- Born: October 19, 1979 (age 46) California, U.S.
- Education: University of California, Los Angeles
- Occupations: Sports reporter, documentary filmmaker
- Website: angelasun.com

= Angela Sun =

American journalist

Angela Sun (born October 19, 1979) is an American journalist, television presenter, sportscaster, and documentary filmmaker.

== Early life and education ==
Sun was born in Santa Clara County, California. She graduated from Monta Vista High School in Cupertino, California and later earned degrees in Sociology and Communications from the University of California at Los Angeles. Throughout high school and college, Sun competed in various pro-am surf events and was a team rider for Loaded Boards. She gained sponsorship recognition from major brands such as Roxy, Reef, Oakley, Billabong, Rip Curl, and Vans. Following her surfing career, she became an actress, film director, sports caster, investigative journalist, and avid adventure traveler.

== Career ==

===TV hosting===
Sun's action sports background led to hosting for EXTV, LG Action Sports Championships and ASP Surfing World Tour. In 2003, Sun was hired as a correspondent for Fox Sports Net's 54321. She went on to report for FSN West's Dig! Volleyball Magazine show.

In 2008, Sun joined the luxury lifestyle news magazine First Look], airing nationally on NBC. In 2011, she was nominated for an Emmy award for her work on 1st Look. In addition to LXTV, Sun hosted the show InnerView as well as MTV Iggy on the newly launched global channel of MTV networks.

In 2009, Sun became an anchor for The Court Report on the Tennis Channel. Beginning in 2010, she hosted The Yahoo Sports Minute, which she took over from former host Ashley Russell, and covered the 2010 Winter Olympics in Vancouver for Yahoo! Sports. Sun joined co-hosts Matt Iseman and Olympic Gold medalist Jonny Moseley for the fourth season of American Ninja Warrior on G4TV and NBC in the summer of 2012. On July 18, 2014, Sun hosted The Yahoo Sports Minute for the final time.
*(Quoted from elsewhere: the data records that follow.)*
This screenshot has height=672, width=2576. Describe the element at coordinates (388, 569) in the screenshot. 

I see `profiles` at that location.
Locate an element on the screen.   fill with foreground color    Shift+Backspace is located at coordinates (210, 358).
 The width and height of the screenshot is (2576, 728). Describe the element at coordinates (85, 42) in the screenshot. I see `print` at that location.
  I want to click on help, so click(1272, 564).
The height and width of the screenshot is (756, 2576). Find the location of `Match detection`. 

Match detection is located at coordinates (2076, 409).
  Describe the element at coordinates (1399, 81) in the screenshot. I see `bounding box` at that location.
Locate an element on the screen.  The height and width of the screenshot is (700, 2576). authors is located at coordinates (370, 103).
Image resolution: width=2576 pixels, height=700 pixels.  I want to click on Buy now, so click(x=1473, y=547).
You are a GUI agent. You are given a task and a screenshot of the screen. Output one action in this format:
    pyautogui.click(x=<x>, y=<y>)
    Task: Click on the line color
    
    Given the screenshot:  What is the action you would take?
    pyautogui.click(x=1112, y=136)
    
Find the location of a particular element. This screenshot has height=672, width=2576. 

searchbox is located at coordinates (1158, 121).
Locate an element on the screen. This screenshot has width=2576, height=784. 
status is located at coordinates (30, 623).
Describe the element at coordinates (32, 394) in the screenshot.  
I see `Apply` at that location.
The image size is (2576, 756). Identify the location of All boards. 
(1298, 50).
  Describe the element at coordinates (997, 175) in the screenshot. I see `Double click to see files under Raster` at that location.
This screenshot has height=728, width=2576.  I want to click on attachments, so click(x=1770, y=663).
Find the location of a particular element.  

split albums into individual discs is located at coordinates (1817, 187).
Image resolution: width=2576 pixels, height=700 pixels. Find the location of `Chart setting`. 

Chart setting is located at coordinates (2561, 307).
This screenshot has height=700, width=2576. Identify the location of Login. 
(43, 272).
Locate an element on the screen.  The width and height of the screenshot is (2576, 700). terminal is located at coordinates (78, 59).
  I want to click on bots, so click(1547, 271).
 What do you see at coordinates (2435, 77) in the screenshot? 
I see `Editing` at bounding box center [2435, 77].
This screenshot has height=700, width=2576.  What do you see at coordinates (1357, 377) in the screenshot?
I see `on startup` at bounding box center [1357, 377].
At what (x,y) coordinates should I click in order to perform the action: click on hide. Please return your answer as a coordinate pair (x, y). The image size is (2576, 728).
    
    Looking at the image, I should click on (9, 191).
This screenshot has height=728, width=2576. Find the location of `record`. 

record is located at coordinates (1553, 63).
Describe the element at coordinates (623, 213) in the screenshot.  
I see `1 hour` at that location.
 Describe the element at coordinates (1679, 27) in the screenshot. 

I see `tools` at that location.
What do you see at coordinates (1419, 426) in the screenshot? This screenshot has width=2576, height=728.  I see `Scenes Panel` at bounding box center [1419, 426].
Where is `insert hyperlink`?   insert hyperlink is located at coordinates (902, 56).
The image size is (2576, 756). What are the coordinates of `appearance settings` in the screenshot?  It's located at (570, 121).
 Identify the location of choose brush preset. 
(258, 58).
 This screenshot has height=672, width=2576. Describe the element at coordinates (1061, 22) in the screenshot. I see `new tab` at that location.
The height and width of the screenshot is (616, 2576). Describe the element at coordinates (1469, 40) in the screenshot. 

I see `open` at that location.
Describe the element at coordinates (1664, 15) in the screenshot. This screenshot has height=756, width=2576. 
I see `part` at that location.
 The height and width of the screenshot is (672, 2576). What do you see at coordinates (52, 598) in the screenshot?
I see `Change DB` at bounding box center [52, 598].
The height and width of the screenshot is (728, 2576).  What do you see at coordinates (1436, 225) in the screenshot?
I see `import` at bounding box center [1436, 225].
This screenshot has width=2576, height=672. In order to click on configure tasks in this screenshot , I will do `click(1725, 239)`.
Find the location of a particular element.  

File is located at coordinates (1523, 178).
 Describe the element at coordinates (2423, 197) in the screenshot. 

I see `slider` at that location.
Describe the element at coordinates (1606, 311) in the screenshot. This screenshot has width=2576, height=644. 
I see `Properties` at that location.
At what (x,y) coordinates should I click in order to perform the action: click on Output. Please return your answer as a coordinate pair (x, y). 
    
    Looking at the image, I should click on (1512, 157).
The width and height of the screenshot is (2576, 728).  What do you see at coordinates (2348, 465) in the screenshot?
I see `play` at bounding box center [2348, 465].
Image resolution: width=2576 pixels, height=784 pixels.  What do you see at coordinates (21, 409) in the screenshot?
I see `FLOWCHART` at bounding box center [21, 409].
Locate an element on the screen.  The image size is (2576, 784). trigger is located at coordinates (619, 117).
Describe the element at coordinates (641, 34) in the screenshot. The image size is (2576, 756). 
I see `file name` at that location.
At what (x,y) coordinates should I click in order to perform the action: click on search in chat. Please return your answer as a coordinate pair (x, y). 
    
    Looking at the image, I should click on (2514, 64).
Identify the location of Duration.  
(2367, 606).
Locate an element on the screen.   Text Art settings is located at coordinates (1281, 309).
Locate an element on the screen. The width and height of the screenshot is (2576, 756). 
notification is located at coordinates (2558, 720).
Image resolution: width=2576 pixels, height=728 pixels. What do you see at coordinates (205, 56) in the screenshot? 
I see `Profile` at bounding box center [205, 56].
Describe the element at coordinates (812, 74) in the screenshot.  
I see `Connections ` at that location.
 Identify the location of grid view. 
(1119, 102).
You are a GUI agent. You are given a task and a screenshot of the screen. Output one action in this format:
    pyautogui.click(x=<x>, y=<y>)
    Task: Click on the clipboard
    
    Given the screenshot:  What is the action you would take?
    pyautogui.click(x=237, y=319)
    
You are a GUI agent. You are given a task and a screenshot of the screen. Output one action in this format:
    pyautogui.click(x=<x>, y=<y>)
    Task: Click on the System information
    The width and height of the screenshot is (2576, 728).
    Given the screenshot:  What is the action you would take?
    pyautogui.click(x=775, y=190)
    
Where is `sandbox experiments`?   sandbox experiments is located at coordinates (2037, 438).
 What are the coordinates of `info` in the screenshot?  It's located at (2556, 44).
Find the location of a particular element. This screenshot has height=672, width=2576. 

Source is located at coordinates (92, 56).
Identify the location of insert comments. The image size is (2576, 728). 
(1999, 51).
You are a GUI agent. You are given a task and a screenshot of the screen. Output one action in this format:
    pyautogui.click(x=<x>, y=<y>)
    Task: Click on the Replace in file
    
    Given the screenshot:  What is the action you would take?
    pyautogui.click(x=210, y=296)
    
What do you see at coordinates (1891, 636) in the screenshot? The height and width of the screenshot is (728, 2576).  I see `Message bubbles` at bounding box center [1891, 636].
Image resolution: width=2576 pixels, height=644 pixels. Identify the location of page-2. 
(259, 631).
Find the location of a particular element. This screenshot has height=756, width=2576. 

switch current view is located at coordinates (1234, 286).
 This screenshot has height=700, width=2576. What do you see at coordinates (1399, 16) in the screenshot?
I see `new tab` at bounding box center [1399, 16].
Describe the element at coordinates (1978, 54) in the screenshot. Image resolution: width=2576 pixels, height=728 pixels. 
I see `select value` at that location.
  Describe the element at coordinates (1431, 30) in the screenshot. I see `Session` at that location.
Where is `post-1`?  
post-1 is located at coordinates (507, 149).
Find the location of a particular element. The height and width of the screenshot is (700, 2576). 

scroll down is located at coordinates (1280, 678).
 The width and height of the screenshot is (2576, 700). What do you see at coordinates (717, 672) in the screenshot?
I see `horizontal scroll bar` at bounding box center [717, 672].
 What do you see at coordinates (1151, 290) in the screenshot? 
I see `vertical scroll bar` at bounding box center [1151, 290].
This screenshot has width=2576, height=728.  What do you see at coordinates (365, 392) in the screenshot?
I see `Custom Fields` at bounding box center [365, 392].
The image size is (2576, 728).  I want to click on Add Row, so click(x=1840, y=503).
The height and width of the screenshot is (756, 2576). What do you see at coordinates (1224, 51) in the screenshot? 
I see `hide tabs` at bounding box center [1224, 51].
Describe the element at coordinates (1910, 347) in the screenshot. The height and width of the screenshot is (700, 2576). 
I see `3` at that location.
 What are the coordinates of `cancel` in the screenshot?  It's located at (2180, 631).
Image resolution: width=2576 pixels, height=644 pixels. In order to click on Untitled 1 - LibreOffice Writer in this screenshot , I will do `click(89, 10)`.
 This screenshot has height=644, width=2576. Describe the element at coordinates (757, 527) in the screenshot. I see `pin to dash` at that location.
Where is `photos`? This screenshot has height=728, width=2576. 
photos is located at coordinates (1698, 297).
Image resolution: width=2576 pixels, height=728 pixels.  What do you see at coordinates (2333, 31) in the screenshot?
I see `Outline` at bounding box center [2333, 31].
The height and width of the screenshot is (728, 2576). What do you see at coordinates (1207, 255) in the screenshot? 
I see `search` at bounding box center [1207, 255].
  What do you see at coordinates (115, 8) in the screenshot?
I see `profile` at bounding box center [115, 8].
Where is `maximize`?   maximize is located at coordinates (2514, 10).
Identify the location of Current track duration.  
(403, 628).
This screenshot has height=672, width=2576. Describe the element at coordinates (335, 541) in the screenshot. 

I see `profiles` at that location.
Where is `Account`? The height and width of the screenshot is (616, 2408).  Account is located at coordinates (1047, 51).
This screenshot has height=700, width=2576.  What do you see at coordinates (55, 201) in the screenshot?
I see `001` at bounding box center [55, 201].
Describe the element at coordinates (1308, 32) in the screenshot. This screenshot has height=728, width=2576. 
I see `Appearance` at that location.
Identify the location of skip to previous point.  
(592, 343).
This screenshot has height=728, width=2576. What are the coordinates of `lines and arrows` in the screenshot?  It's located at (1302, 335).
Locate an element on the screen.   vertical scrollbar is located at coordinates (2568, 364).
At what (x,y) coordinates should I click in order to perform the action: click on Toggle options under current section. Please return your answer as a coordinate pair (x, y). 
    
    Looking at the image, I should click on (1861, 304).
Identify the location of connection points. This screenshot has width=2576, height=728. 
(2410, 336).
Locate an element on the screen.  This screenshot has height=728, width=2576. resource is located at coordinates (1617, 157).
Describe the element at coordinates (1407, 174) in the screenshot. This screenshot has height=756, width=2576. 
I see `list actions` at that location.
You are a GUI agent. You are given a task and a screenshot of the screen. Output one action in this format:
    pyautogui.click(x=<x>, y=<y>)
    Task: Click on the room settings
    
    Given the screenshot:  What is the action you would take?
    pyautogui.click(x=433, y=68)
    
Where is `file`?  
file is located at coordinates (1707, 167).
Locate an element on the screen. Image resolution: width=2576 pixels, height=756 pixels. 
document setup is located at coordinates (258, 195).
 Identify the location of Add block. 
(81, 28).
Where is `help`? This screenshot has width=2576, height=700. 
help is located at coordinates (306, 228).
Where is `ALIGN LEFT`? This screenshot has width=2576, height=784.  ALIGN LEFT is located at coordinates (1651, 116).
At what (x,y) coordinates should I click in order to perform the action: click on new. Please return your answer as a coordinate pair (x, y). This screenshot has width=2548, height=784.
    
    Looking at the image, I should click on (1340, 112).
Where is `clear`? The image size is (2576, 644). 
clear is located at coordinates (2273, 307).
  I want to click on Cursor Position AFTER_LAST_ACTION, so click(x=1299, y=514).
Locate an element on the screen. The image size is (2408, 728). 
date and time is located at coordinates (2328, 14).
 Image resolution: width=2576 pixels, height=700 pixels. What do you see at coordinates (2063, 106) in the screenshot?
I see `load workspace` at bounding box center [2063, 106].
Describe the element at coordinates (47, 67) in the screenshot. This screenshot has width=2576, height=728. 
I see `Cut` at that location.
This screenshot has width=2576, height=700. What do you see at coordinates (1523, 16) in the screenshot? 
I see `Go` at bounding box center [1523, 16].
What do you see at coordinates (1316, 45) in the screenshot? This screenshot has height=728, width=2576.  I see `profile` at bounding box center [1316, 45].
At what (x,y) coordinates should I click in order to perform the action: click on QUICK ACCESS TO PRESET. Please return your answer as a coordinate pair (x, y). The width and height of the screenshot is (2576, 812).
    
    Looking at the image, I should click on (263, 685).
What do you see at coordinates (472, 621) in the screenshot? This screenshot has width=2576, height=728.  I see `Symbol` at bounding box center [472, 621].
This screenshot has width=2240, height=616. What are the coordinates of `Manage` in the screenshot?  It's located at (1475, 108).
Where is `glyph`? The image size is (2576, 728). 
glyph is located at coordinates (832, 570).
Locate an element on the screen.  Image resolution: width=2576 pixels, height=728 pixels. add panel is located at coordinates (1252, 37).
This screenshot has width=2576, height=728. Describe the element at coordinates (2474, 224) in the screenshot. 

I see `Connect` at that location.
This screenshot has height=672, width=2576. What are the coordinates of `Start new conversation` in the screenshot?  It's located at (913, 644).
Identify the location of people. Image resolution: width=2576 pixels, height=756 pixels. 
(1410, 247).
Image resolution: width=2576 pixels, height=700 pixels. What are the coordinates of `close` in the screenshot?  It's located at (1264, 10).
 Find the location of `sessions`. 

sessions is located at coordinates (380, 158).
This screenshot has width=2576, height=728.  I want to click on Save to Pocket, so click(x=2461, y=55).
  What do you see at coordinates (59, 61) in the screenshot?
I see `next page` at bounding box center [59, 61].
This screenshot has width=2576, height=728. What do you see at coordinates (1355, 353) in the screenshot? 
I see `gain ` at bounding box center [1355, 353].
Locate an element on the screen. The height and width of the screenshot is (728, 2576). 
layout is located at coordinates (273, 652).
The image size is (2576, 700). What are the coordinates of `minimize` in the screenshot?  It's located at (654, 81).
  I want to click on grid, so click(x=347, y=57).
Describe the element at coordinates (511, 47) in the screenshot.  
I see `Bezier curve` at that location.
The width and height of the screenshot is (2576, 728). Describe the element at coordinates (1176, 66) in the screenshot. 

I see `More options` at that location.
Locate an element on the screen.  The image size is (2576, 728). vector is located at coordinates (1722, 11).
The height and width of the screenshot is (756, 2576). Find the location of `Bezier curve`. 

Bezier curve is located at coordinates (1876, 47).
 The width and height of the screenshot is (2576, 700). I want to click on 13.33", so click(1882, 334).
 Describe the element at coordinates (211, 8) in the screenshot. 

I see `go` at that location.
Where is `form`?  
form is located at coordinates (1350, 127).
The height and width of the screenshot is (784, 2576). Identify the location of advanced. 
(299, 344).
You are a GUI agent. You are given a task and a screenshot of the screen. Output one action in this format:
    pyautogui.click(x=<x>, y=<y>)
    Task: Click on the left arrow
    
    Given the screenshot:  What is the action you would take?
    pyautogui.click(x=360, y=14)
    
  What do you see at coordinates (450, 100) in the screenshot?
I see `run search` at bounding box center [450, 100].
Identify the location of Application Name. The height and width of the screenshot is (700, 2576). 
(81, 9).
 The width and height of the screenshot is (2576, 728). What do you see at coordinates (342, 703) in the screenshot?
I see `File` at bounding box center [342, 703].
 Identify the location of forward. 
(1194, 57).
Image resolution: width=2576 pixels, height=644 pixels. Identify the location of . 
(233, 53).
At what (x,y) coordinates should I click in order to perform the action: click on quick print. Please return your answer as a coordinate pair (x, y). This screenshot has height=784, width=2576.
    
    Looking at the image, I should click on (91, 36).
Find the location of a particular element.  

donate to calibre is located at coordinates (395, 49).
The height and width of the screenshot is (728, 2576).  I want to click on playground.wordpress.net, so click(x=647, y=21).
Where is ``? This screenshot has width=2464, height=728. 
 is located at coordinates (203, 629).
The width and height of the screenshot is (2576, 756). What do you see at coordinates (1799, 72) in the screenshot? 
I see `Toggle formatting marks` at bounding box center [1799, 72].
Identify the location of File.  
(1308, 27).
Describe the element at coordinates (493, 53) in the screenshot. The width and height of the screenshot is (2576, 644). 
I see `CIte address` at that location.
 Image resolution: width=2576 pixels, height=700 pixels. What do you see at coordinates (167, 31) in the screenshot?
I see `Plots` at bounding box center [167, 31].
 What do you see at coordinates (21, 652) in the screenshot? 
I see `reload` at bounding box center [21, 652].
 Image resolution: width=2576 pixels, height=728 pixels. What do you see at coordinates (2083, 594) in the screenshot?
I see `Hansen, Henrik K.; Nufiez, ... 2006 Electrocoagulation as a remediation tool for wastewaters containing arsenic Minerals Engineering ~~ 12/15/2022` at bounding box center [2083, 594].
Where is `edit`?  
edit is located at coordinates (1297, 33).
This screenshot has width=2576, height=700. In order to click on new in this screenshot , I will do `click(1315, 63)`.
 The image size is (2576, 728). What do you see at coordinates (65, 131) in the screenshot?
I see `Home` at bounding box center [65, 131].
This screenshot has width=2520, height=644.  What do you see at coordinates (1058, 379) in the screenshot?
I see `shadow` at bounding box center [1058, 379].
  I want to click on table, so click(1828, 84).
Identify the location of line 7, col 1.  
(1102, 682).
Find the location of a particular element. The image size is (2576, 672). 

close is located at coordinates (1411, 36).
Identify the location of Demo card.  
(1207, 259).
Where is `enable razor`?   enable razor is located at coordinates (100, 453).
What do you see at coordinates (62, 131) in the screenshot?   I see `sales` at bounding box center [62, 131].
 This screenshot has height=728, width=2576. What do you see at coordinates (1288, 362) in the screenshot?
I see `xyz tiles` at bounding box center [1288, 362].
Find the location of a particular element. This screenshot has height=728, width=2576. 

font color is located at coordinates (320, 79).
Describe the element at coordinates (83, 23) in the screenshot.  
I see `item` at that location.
After that there was a final message for her, "Editor’s Note: 'The Yahoo Sports team would like to cordially thank Angela Sun for hosting the Yahoo Sports Minute for the last four and a half years. Thanks for helping make the Yahoo Sports Minute the #1 online sports show, Sunny Angela.'" She was the first Asian American female on-camera personality to appear on ESPN, Fox Sports, Tennis Channel, and Yahoo! Sports.

===Acting work===
Sun appears opposite Academy Award winner Forest Whitaker in the 2008 film Street Kings.

=== Writing ===
Sun has been a contributing travel writer for wandermelon.com.

===Directing and producing===
Sun directed and produced her first feature-length documentary, Plastic Paradise: The Great Pacific Garbage Patch, examining the plastic pollution in the oceans and its effects on the environment, marine life, and ultimately humans. The Great Pacific Garbage Patch is a huge collection of trash trapped in a gyre in the Pacific Ocean.

==Personal life==
Sun speaks English, Spanish, and some German and Mandarin. She has traveled to over 40 countries and studied abroad in Australia at the University of New South Wales.